The app type that we choose when creating the LWC OSS project determines the platforms on which the app can be deployed. We can choose Standard or PWA to create a Web app or choose Electron App to create a Desktop app. We chose PWA when building this game so that it can run on the browser, and can be installed on our desktop to be run offline.

The LWC OSS project also includes the tools and services we need to build, test, and run our project locally. Each of these tools and services can be configured based on our needs using the corresponding config files.

The lwc-services.config.json file lets us configure settings like the directory for the build output, port numbers for development and production servers, as well as many more.

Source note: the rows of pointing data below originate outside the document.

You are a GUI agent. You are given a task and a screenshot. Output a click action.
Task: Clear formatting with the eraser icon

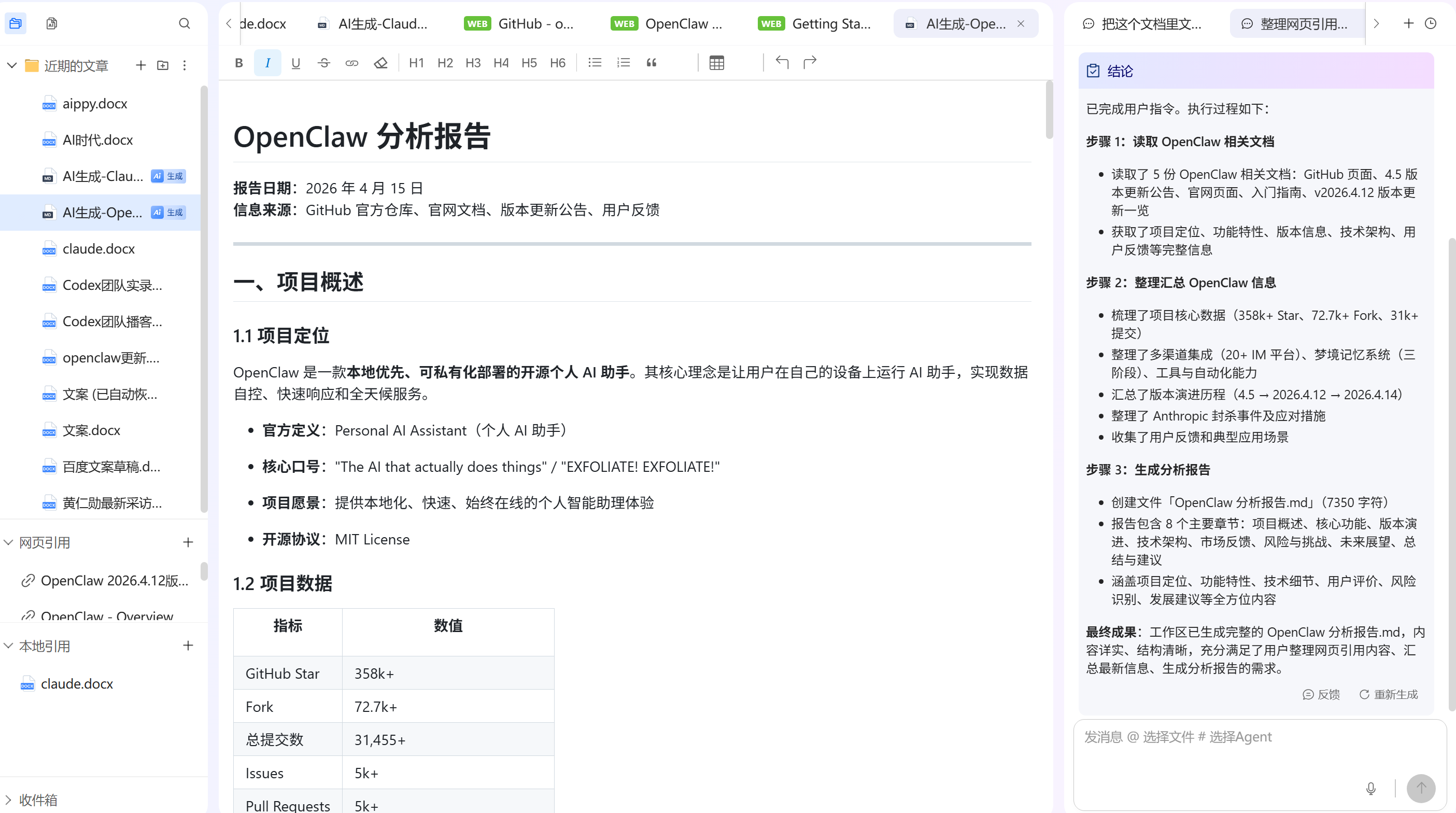(380, 63)
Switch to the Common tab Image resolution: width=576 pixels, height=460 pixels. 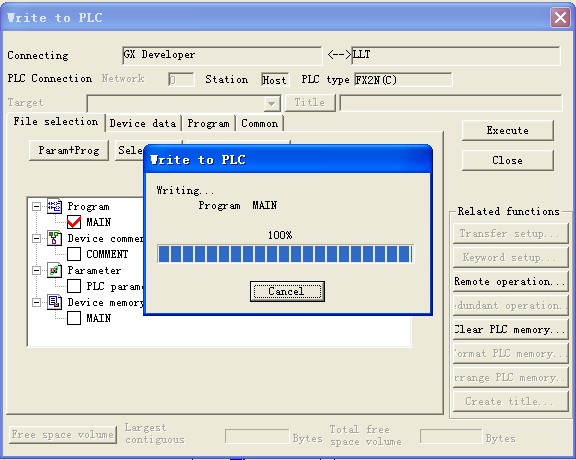click(259, 123)
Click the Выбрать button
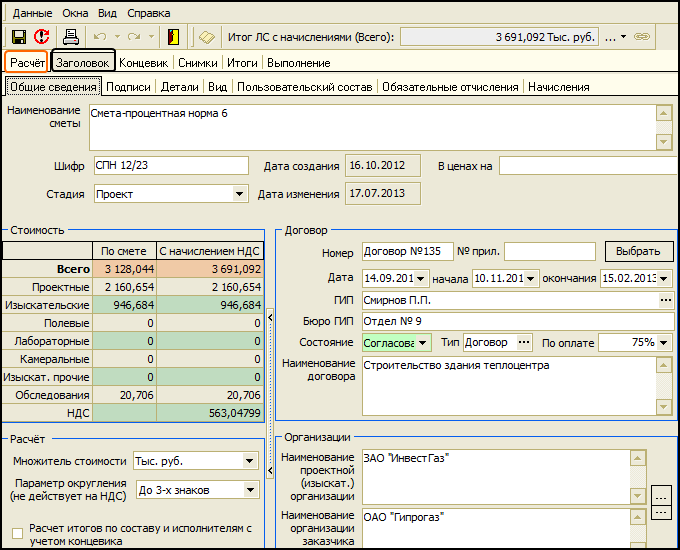 click(639, 251)
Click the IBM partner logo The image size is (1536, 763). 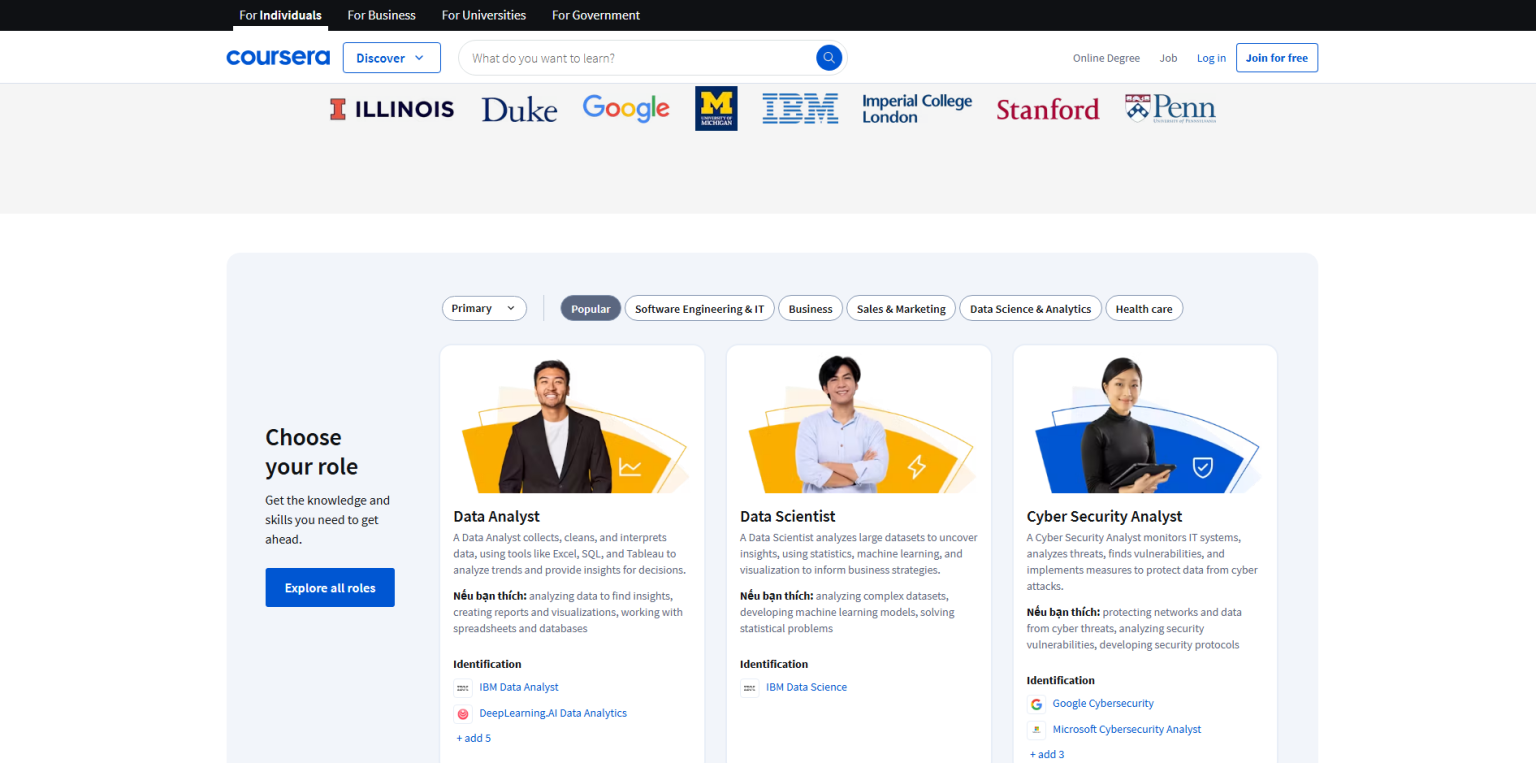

The scripts property in the package.json file lists all the scripts we can run on the project. For example, The build script builds the project and creates the executable files in the configured build directory. These executable files can then be deployed to any platform of our choice.
The watch script runs the project locally in “development” mode, meaning that any changes to the source files will auto-refresh the browser. The serve script on the other hand runs the project in “production” mode, where the executable files are served from the build directory.

With this in mind, let's look at how we can deploy the game to GitHub pages and Heroku. There are many ways to do this, and we picked the easiest one which involves pushing the code to GitHub and triggering the deployments to both environments from there.

GitHub Pages

GitHub Pages needs the executable files to be present either in the docs folder or the gh-pages branch.

Let's take the docs folder approach. This means that the build output of the project must go into the docs folder. To do this, we’ll need to update the lwc-services.config.json to configure the build directory (buildDir) to be docs. This is how the updated file looks:

module.exports = { 
    buildDir: './docs', 
    resources: [
        { from: 'src/resources/', to: 'docs/resources/' }
    ]
};

Once this is done, we'll need to run the command npm run build using Command Line or Terminal, to create the docs folder with the required executable files. We can then push this folder to GitHub and enable GitHub Pages from the Settings menu as shown below.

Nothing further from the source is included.